Friday, November 4, 2016

Parashat Noach: Do the Right Thing

So I’ve spent the week probably the way most of you have; furiously updating 538 or the online poll of your choice, combing through the newspaper and otherwise low-key freaking out about the election. Hoo, boy. So as a bit of dark humor found while poking around I found a fun thing to put up on facebook, a little game called “how much is Trump your fault?” It’s one of those silly quizzes but asks questions relevant to Trump’s chances of winning the election. As I didn’t vote in the Republican Primary and am not Vladamir Putin, I am apparently completely innocent! Ha-ha. Ha. What good fun! Now, if only that made me feel better.

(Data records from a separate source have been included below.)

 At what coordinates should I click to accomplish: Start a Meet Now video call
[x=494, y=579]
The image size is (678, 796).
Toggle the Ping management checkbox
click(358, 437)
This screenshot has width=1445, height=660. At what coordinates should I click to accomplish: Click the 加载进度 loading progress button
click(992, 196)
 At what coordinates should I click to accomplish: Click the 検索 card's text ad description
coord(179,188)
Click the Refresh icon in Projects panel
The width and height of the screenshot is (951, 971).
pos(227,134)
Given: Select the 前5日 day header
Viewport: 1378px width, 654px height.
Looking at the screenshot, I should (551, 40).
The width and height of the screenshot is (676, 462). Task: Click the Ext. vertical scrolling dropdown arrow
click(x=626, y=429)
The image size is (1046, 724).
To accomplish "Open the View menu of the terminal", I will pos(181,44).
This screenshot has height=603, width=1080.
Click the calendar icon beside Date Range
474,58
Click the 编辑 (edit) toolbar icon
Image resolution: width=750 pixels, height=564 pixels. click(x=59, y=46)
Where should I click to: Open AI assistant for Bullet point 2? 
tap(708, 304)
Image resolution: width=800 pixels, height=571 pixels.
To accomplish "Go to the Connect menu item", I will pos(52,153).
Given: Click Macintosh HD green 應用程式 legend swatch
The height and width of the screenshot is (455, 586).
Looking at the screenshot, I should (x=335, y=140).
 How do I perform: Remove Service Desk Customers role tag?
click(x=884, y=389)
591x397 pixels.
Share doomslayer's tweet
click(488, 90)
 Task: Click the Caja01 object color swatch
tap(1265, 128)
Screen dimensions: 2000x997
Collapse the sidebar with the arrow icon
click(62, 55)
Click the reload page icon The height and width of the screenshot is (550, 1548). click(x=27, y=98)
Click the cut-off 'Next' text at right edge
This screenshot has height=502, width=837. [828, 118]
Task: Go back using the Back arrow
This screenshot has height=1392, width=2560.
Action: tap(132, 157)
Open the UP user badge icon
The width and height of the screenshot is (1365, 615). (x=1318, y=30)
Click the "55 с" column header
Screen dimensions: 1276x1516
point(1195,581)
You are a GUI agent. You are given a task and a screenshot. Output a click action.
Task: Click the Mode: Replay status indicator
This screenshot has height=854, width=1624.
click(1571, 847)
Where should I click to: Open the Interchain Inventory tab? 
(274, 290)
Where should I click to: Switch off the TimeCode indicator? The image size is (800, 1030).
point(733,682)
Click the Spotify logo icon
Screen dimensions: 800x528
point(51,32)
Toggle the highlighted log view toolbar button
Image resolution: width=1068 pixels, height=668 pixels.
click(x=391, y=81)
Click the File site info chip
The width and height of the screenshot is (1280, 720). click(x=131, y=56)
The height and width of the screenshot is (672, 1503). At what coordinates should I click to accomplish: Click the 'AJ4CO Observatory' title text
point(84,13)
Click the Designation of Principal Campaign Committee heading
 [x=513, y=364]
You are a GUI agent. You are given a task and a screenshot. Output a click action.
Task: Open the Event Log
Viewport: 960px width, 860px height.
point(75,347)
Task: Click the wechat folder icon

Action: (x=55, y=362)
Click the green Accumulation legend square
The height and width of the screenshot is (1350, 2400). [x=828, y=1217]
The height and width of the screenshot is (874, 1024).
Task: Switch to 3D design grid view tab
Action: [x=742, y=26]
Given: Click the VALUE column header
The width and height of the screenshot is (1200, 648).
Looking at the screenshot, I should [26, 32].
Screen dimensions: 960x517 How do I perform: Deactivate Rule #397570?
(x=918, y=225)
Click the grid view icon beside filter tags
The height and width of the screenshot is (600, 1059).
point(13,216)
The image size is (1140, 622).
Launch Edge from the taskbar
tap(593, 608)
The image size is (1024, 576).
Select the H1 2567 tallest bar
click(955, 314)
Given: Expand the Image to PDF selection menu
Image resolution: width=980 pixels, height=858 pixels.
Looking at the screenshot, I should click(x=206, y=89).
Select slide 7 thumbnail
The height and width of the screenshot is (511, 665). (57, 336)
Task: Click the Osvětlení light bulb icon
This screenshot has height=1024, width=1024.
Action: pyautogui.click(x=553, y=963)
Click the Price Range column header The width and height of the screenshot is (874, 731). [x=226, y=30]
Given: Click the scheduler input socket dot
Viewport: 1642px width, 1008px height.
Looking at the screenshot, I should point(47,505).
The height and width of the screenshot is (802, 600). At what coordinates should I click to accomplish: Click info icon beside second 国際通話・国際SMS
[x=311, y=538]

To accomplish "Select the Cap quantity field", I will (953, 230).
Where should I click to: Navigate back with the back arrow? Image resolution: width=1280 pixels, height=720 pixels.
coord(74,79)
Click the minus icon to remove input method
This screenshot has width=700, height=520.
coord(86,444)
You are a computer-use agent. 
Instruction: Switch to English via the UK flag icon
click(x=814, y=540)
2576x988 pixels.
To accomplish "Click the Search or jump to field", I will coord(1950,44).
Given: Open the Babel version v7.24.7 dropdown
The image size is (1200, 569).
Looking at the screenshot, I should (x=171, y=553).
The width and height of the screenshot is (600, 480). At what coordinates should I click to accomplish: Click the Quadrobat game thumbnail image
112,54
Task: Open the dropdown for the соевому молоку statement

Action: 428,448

It doesn’t help that we read parashat Noach right before the election, a torah portion that contains not one, but two calamities, both familiar to us. The first is the flood of course, and the second the Tower of Babel. The flood is as apocalyptic a vision we can imagine; behind the cute images of a giraffe or elephant poking out of a boat, there is the reality of the entirety of the world being wiped out due to corruption and violence, with only Noah and his family surviving. Why Noah, because he is ish tzadik tamim b’dorotav: he is a righteous and blameless man for his generation. That’s what it says. But what does that mean? We tend to conflate the two, but they really are quite different, aren’t they? Often what appears to be righteousness is really blamelessness: we throw up our hands and say, “I didn’t have anything to do with that. I don’t know anything about it. It’s beyond my pay grade. Not my circus, not my monkeys.” It’s easy to claim righteousness when we can claim no to have no responsibility; we’re just bystanders, after all. And that might make us blameless, but it doesn’t make us righteous. Righteousness means, I think, that we can say, honestly, I’ve done everything I can to fix what’s wrong. I may not have direct ownership, but I still have a role to play by making it better. That is, after all, what our democracy is founded upon; the idea that all of us have a piece of the puzzle, and our obligation to one another and ourselves to put those pieces together. Call it the Common Weal. Call it Civic Responsibility. Call it Mitzvah, it doesn’t matter; as Abraham Joshua Heschel said: Few are guilty, but all are responsible.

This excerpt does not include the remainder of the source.